━━ ИСХОДНЫЙ ТЕКСТ ━━
2. Первое свидание
Когда летом 1984-го года в пять часов утра я впервые ступила на поребрик Невского проспекта, у меня случился эстетический шок. Я была счастливо больна античностью, классицизмом, вообще европейской культурой, а в русской культуре признавала только Серебряный век. Да ведь поэты Серебряного века все были европейцами! Короче, грезила я Европой, Россия мне была чужда. И вот, ступив на петербургский асфальт, я оказалась в Европе! Я совершенно не ожидала увидеть в России что-нибудь подобное, поэтому мой шок был вполне закономерным. И очень быстро он сменился состоянием эйфории. Я не ходила по Петербургу, я порхала по нему, как моя любимая бабочка «павлиний глаз». Я с первого взгляда влюбилась в этот город. Нет, даже не влюбилась, а полюбила его глубоко и серьёзно. Тогда я написала вот такие стихи:
А под небом иным
розоватый, прозрачный, хрустальный
замерцал Петербург
сладкой прелестью давней мечты.
И не монументальный
он был, а, как сон, – моментальный,
и боялась, моргнув,
потерять его из виду ты.
Но на Невском проспекте
тебя обдавали духами
незнакомки в вуалях от Блока,
бросаясь Фонтанкою вплавь.
Даже милицьонэры
с тобой говорили стихами,
чтобы ты убедилась,
что всё это – правда и явь.
И когда ты сошла
по ступеням к Неве венценосной,
Петропавловский шпиль
указал тебе путь в небеса.
С той поры вечерами
ты видишь прекрасный, несносный
тот божественный город,
чуть только прикроешь глаза…
Сидя на скамейке в парке Академии Художеств на Васильевском острове и покуривая сигарету, я сказала себе: «Здесь я буду жить». Мне было семнадцать лет.
3. Подарок судьбы.
В восемнадцать лет я встретила мужчину всей своей жизни. Ему было сорок восемь. Цезарь и Клеопатра. Серёжа не верил в долговечность нашего союза, а я знала, что бы проживём вместе всю жизнь. Так оно и вышло. Надо сказать, что в свои восемнадцать я была совершенно сложившимся, взрослым и разумным человеком. Серёжа оказался офицером, да к тому же урождённым петербуржанином, что ему, и так чертовски обаятельному, в моих глазах добавило ещё шарма. Но мы жили в Москве и ни о каком переезде куда бы то ни было и думать не думали. Впрочем, мы вместе съездили в Питер, Серёжа познакомил меня со своим отцом и тётей Женей. Оба были чудесные, прекраснейшие люди. Петербург из красивой открытки превратился в город, согретый дыханием Серёжиной родни, ставшей и моей драгоценной роднёй.
━━━
━━ ВЫДЕРЖКА ИЗ ДАННЫХ ━━
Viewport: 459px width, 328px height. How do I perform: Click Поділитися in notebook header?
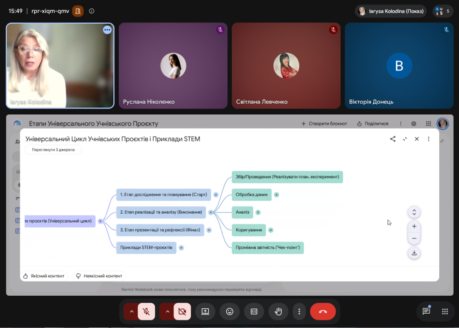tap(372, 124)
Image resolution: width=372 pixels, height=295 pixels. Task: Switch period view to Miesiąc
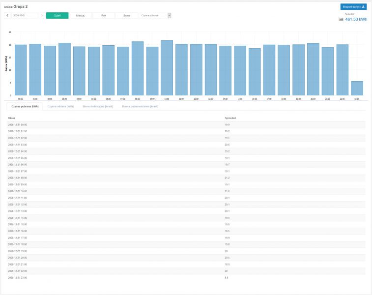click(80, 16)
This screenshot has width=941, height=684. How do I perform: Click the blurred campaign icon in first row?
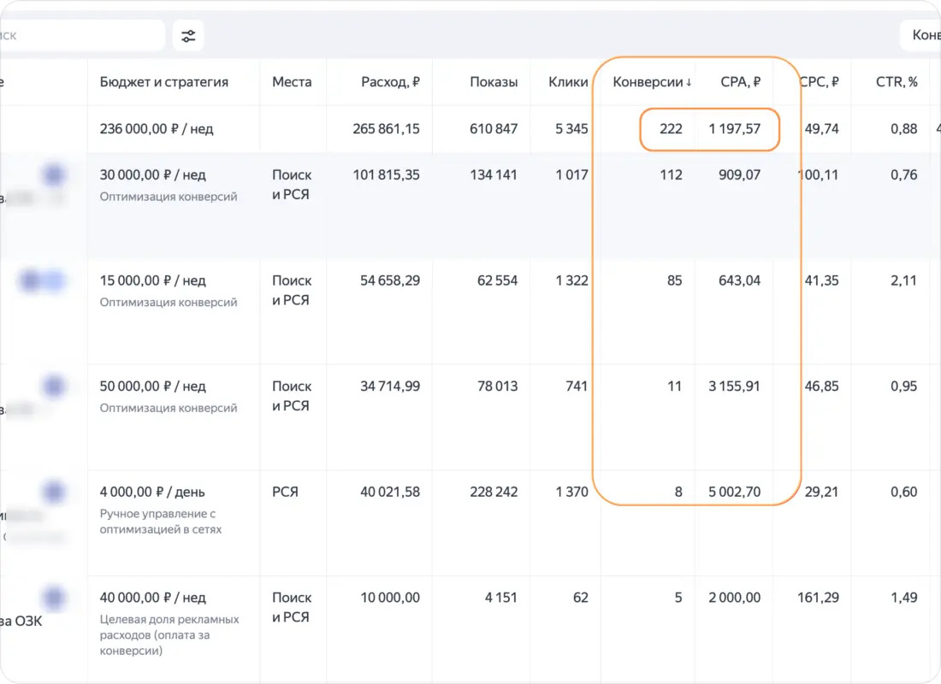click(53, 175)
━━━
**ЗАДАНИЯ**
1. Ответьте на вопросы по тексту о Петербурге:
(a) В каком году и в котором часу утра произошла первая встреча с Невским проспектом?
(b) Сколько лет было Серёже в год знакомства?
(c) С какой бабочкой сравнивается собственная лёгкость на петербургских улицах?
2. Перечислите все личные имена людей, которые встречаются в тексте о Петербурге, включая исторических лиц.
3. Продолжите текст о Петербурге, начав сразу после его последнего предложения.

**ОТВЕТЫ К ЗАДАНИЯМ**
1.
(a) Летом 1984 года, в пять часов утра.
(b) Сорок восемь лет.
(c) С бабочкой «павлиний глаз».

2. Блок, Цезарь, Клеопатра, Серёжа, Женя (тётя Женя).

3.
4. Невский проспект. Обольщение
В мае 1990-го года нам позвонил из Питера друг Серёжиного отца. «Срочно приезжай, с Володей беда». У нас была своя фирма, Серёжа был директором, я – его референтом, так что своим временем мы могли распоряжаться, как хотели. И мы тут же рванули в Питер. Беда была страшная. У папы (так я называла свёкра) была огромная опухоль на шее. Диагноз – рак лимфатической системы на последней стадии. И мы с Серёжей остались в Питере ухаживать за папой.
Родная квартира Серёжи располагалась по адресу Невский проспект, дом 32/34. Из окон был виден купол польского костёла, в котором злополучный Дантес венчался с Екатериной Гончаровой. Другим фасадом (работы архитектора Росси) дом выходил на Итальянскую улицу и площадь Искусств, то есть к Русскому музею, Малому оперному театру и Михайловскому садику с памятником Пушкину. Рукой подать до Летнего сада и Невы. Самоё сердце моего любимого Санкт-Петербурга. Я была совершенно счастлива, несмотря на смертельную болезнь любимого папы. Впрочем, он не чувствовал себя больным. Жил полноценной жизнью, попивал с нами водочку, играл нам на аккордеоне (в молодости он был известным джазовым музыкантом). В квартире сохранилась старинная мебель и имелась чудесная печка, облицованная белым кафелем. Мы её разжигали ради удовольствия смотреть на огонь. Квартира была огромная, семьдесят пять квадратных метров, и папа остался её единственным хозяином, а Серёжа – единственным наследником.